P-Valley, a drama series about people working at a Mississippi strip club, depicted a Black mother and daughter enduring multiple abortion restrictions. They travel to Jackson where they learn the 14-year-old daughter Terricka is only two days away from missing the 15-week gestational cutoff date. They check into a hotel for a mandatory 24-hour waiting period. “This episode is about two Black women trying to access medical care and what that means and what they have to endure,” says Herold. She praised P-Valley for centering the stories of southern, Black characters and contextualizing them within a “racist, sexist healthcare system.” She said the “Jackson” episode associated abortion with love and care and support.
“We felt it our responsibility to depict the war on Black women’s bodies raging in this conservative state,” P-Valley’s creator and showrunner Katori Hall wrote in a Hollywood Reporter essay about the episode. “I am thankful that as a storyteller I have the platform to create empathy where law and policy have failed.”
ANSIRH’s report found that while a “huge leap” has been made in depicting barriers, the demographics of the people who most commonly encounter these restrictions in real life are not accurately represented. In 2022, 58 percent of TV characters who obtained abortion were white cisgender women, while in reality white women make up only about a third of the U.S. abortion patient population.
“Characters on TV who get abortions are often younger, whiter and wealthier compared to the actual population of people who bear the brunt of abortion restrictions in the U.S., like parents of color who are struggling to make ends meet,” said Herold. Eighty percent of the characters facing barriers to abortion access on television were white and either middle class or wealthy.
Her hunch is that storytellers often have a misconception that if white audiences saw that even people like them are affected by bans, then things would change. “I wish that’s how it works, but it doesn’t, so you might as well show the reality of it and build empathy,” she said.

» **SUPPLIED MATERIAL**
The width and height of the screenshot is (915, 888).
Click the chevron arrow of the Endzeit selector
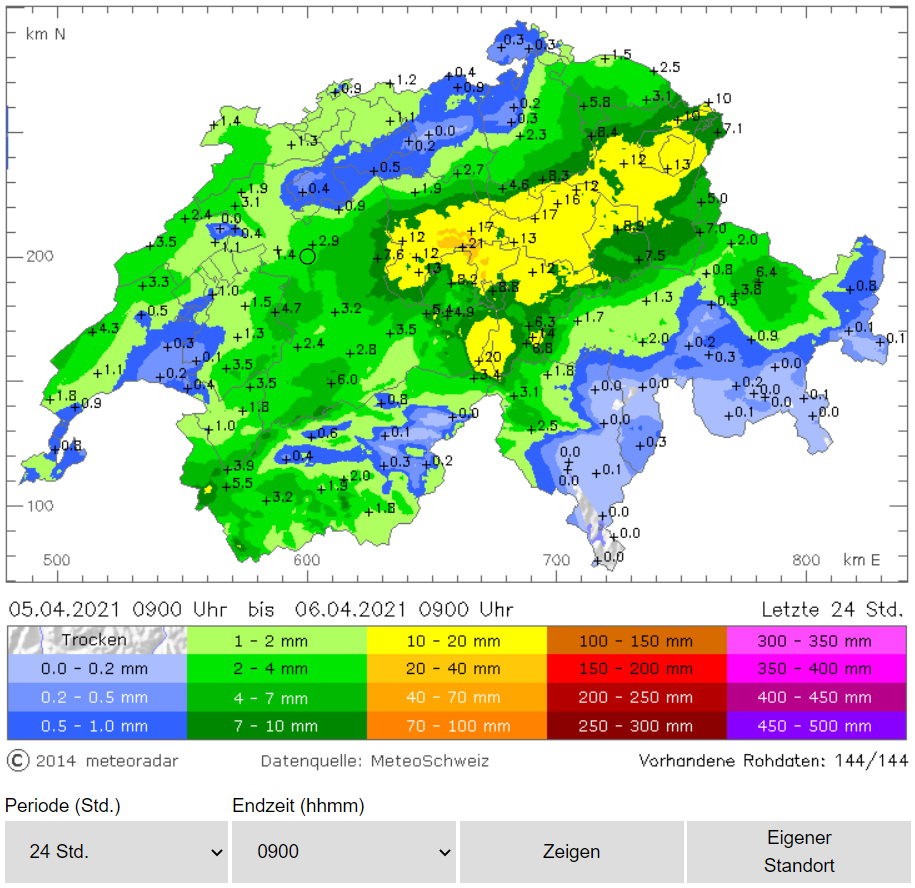coord(441,853)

» **TASKS AND EXERCISES**
**a)** Answer these questions using the passage on television portrayals of abortion:
(i) How many days away from the 15-week gestational cutoff was Terricka?
(ii) In which publication did Katori Hall write her essay about the episode?
(iii) In 2022, what percentage of TV characters who obtained an abortion were white cisgender women?
**b)** Reproduce everything in the passage on television portrayals of abortion from "ANSIRH’s report found" down to "class or wealthy.".
**c)** Carry on the passage on television portrayals of abortion from the point where it stops.
The data is not needed for this work.

» **ANSWERS TO EACH TASK**
**a)**
(i) Two days.
(ii) The Hollywood Reporter.
(iii) 58 percent.

**b)**
ANSIRH’s report found that while a “huge leap” has been made in depicting barriers, the demographics of the people who most commonly encounter these restrictions in real life are not accurately represented. In 2022, 58 percent of TV characters who obtained abortion were white cisgender women, while in reality white women make up only about a third of the U.S. abortion patient population.
“Characters on TV who get abortions are often younger, whiter and wealthier compared to the actual population of people who bear the brunt of abortion restrictions in the U.S., like parents of color who are struggling to make ends meet,” said Herold. Eighty percent of the characters facing barriers to abortion access on television were white and either middle class or wealthy.

**c)**
Interestingly, ANSIRH’s report found that only four plotlines portrayed someone having a medication abortion onscreen in 2022, and no stories at all depicted characters safely self-managing an abortion with pills. Herold did point out that Station 19 and Grey’s Anatomy included doctors accurately detailing the abortion pill protocol, which, given the strong fan base of the shows, gives her hope the shows spread knowledge about the safe procedure.
On the other side of the coin is Law and Order, which is also a repeat offender in abortion misinformation (although it did have one of the first post-Roe portrayals on television). Herold says the series, as well as Law and Order: SVU, often talks about mifepristone and misoprostol showing up in blood toxicology screens, which is categorically untrue.
“That’s so wrong. I just worry that will seep into people’s minds, contributing to a lot of fear,” said Herold. “If there is one thing I could change, as tiny as it is, that would be it.”
Nevertheless, seeing more true-to-life abortion stories on screen (and just more abortion plotlines in general) goes a long way toward destigmatizing the procedure and humanizing the horror stories we keep reading in the news. And while it’s certainly no silver lining in the context of losing our reproductive rights, it’s a step in the right direction for Hollywood.